Both research and experience show that the Twitter search API is not 100% reliable. Large Tweet volumes affect the search collection process. The API might "over-represent the more central users", not offering "an accurate picture of peripheral activity" (González-Bailon, Sandra, et al, 2012).
Apart from the filters and limitations already declared, it cannot be guaranteed that each and every Tweet tagged with #WLIC2016 during the indicated period was analysed. The dataset was shared for archival, comparative and indicative educational research purposes only.
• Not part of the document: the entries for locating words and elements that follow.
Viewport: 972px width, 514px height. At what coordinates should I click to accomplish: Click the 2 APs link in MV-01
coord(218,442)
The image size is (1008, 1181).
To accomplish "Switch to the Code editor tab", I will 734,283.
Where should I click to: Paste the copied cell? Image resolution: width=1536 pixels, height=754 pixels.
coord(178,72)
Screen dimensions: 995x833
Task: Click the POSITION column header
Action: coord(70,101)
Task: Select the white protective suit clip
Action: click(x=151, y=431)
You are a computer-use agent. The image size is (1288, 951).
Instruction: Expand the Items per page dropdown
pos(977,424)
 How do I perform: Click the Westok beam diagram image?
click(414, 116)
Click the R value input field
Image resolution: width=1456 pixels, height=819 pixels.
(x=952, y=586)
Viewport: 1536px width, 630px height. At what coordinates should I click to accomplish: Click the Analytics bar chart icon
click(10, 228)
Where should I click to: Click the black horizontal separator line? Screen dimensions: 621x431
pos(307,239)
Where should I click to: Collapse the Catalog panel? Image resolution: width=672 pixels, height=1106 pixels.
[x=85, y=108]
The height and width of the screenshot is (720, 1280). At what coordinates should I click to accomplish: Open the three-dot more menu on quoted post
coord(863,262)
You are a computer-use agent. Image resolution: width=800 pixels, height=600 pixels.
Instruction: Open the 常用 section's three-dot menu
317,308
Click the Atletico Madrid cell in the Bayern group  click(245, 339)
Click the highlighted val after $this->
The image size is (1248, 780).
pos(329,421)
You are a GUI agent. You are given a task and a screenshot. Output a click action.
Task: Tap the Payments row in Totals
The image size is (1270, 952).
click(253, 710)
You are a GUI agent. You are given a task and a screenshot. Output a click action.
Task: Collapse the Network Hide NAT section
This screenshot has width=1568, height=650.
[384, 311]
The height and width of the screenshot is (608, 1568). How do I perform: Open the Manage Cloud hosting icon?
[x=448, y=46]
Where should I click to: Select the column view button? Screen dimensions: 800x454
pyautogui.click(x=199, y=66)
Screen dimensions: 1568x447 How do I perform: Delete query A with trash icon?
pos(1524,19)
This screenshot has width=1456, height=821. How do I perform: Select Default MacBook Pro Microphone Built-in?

Only content from public accounts, obtained from the Twitter Search API, was analysed. The source data is also publicly available to all Twitter users via the Twitter Search API and available to anyone with an Internet connection via the Twitter and Twitter Search web client and mobile apps without the need of a Twitter account.
This file contains the results of analyses of Tweets that were published openly on the Web with the queried hashtag; the source Tweets are not included. The content of the source Tweets is responsibility of the original authors. Original Tweets are likely to be copyright their individual authors but please check individually.
A hashtag is metadata users choose freely to use so their content is associated, directly linked to and categorised with the chosen hashtag. The purpose and function of hashtags is to organise and describe information/outputs under the relevant label in order to enhance the discoverability of the labeled information/outputs (Tweets in this case). Tweets published publicly by scholars or other professionals during academic conferences are often publicly tagged (labeled) with a hashtag dedicated to the conference in question. This practice used to be the confined to a few 'niche' fields; it is increasingly becoming the norm rather than the exception.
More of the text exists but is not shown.